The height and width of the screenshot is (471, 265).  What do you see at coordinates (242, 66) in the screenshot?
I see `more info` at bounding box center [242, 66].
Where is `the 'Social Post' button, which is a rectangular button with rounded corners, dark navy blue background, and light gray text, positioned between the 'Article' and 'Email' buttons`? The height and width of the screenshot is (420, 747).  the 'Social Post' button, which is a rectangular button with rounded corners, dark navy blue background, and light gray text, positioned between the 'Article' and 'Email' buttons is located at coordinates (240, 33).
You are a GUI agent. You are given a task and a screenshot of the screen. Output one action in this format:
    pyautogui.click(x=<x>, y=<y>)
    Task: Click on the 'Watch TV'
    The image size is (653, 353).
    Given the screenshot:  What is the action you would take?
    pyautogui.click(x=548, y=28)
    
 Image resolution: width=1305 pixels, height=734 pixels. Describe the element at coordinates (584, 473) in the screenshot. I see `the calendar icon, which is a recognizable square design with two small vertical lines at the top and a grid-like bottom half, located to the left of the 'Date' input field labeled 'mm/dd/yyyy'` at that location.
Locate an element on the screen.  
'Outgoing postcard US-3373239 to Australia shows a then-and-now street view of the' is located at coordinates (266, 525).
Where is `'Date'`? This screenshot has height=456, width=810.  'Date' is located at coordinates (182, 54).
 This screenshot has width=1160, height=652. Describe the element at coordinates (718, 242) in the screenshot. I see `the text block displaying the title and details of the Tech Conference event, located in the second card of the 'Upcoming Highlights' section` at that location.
--
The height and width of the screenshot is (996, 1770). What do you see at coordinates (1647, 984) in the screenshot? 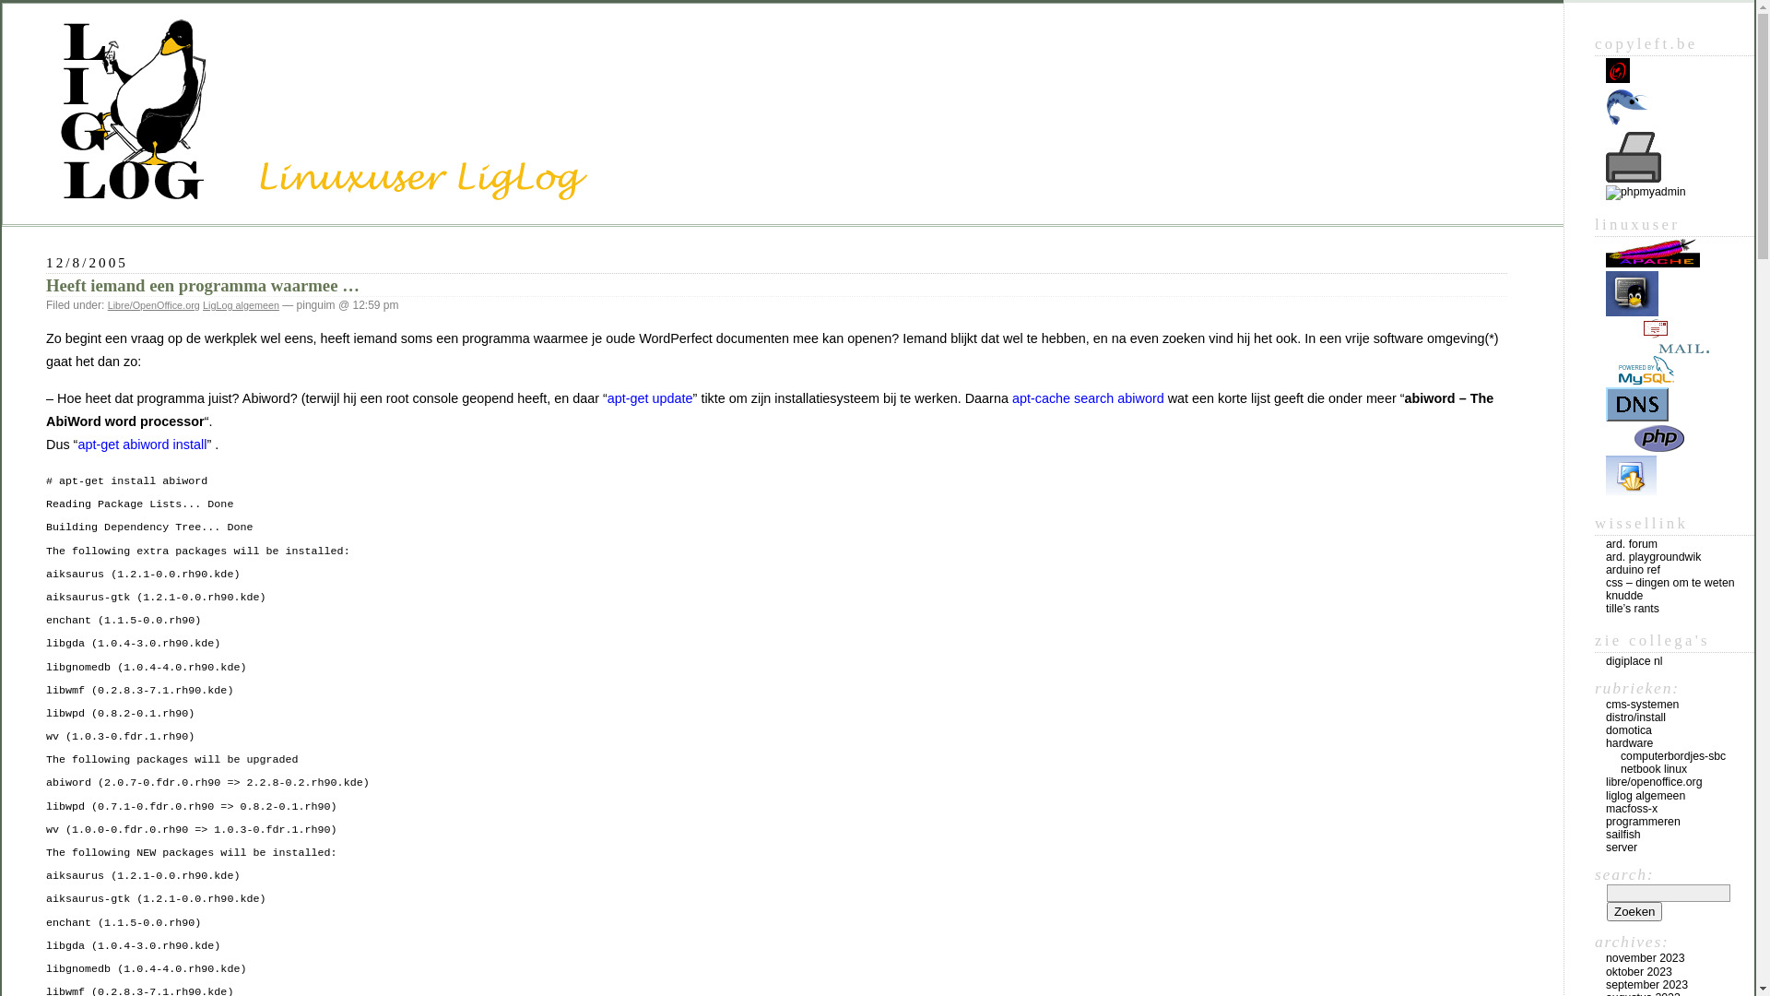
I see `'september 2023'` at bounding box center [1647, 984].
...
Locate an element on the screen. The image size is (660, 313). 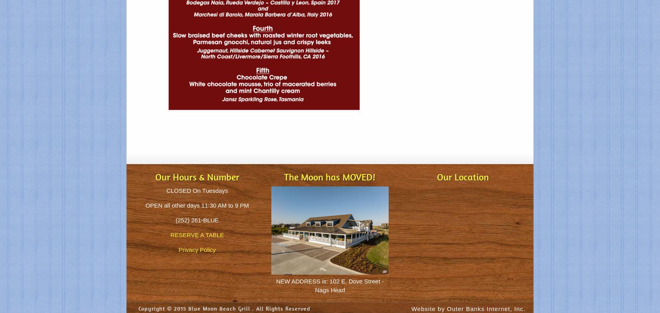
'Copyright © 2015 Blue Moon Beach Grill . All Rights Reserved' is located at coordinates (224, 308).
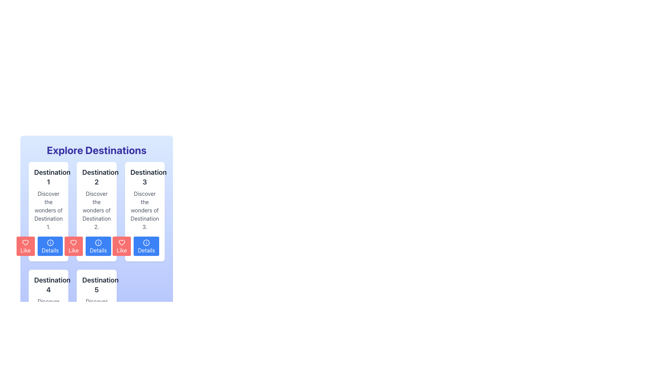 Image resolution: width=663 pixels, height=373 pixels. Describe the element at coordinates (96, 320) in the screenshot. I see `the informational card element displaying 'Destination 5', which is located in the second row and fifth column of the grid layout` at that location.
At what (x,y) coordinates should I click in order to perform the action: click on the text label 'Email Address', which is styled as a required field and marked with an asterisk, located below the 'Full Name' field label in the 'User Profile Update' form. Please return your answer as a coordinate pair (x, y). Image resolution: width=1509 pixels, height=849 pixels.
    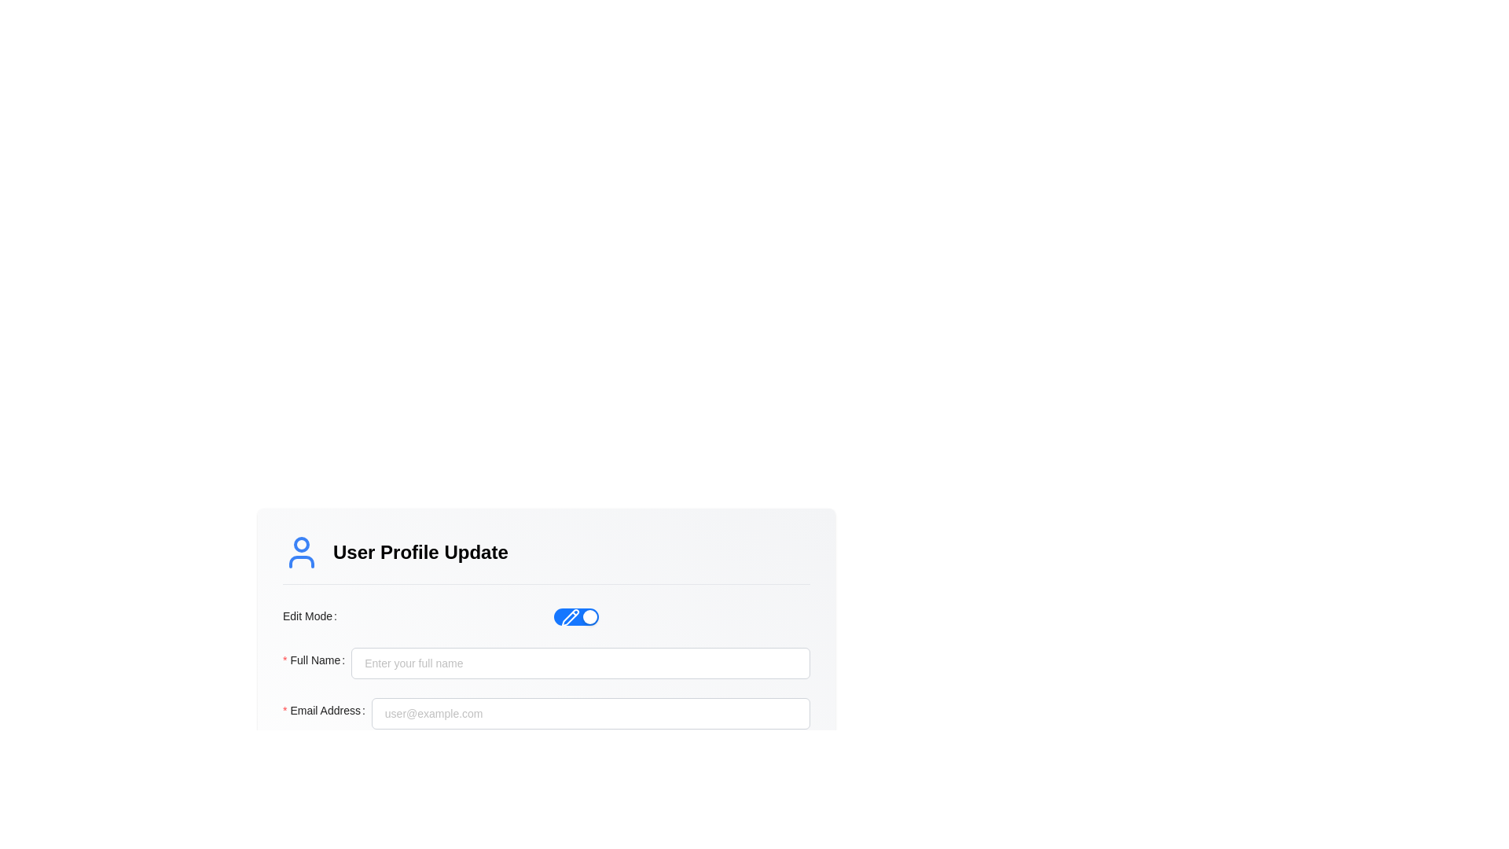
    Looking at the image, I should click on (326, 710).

Exercise aim -
Repeat the entries word for word, starting at the line containing "The height and width of the screenshot is (471, 265)." and ending at the line containing "coordinates (240, 33).", inclusive.

Solution for this problem -
The height and width of the screenshot is (471, 265).  What do you see at coordinates (242, 66) in the screenshot?
I see `more info` at bounding box center [242, 66].
Where is `the 'Social Post' button, which is a rectangular button with rounded corners, dark navy blue background, and light gray text, positioned between the 'Article' and 'Email' buttons`? The height and width of the screenshot is (420, 747).  the 'Social Post' button, which is a rectangular button with rounded corners, dark navy blue background, and light gray text, positioned between the 'Article' and 'Email' buttons is located at coordinates (240, 33).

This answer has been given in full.